Republicans moved to block a state contract with Planned Parenthood and pushed bills to limit abortion. They also tried to undo a 12-year-old law requiring insurers to include contraception coverage in all prescription drug plans.
All of these controversies tend to get mentioned in the stump speeches of Democratic gubernatorial candidate Maggie Hassan.
"What's important to understand is that we respect women, their ability to make their own decisions, and that's why we stay focused on the fact that this is just not a place where government should interfere," Hassan said.
The GOP nominee for governor, Ovide Lamontagne, supported a Human Life Amendment, which would give constitutional protections to fetuses, when he ran for U.S. Senate two years ago. For him, restricting abortion has been a longtime goal, but it wouldn't, he insists, be a top priority if he wins the corner office.
"I am not running to advance that agenda; I am running on a jobs and economy agenda," he said.

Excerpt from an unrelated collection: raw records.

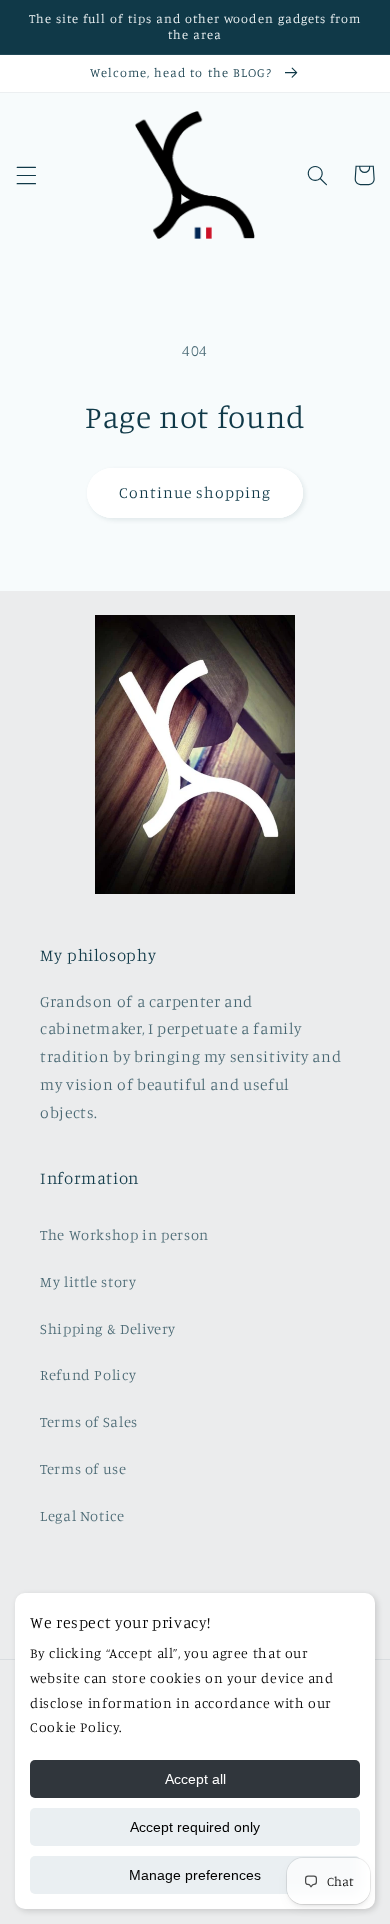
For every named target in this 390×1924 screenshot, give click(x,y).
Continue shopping (195, 492)
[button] (26, 175)
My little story (88, 1281)
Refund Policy (88, 1374)
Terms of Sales (89, 1421)
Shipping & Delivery (108, 1328)
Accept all (195, 1779)
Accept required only (195, 1827)
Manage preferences (195, 1875)
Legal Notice (82, 1515)
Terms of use (83, 1468)
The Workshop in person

Even so, the most recent University of New Hampshire Survey Center poll showed big gender-gap edges for Democrats. Obama had a 23-point edge over Romney among female voters; Hassan led Lamontagne by 18 points with women.
Lamontagne's newest radio ad suggests he hopes to reduce that gap. It features Ayotte, the most prominent Republican woman in elective office in the state, who opposes legal abortion in most instances. The ad focuses on taxes, but it's called, tellingly perhaps, "One of Us."
New Hampshire's other U.S. senator is Democrat Jeanne Shaheen. In the state's House races, Republican Rep. Frank Guinta faces Democrat and former Rep. Carol Shea-Porter; and Republican Rep. Charles Bass faces Democrat Ann McLane Kuster.